◆ What you need to do ◆
Update the listing below by replacing every instance of "line marker" with "data point", and leave everything else unchanged.

─── Input records

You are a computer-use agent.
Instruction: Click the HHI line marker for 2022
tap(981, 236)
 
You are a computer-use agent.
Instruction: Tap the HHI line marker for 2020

──────

◆ Task result ◆
You are a computer-use agent.
Instruction: Click the HHI data point for 2022
tap(981, 236)
 
You are a computer-use agent.
Instruction: Tap the HHI data point for 2020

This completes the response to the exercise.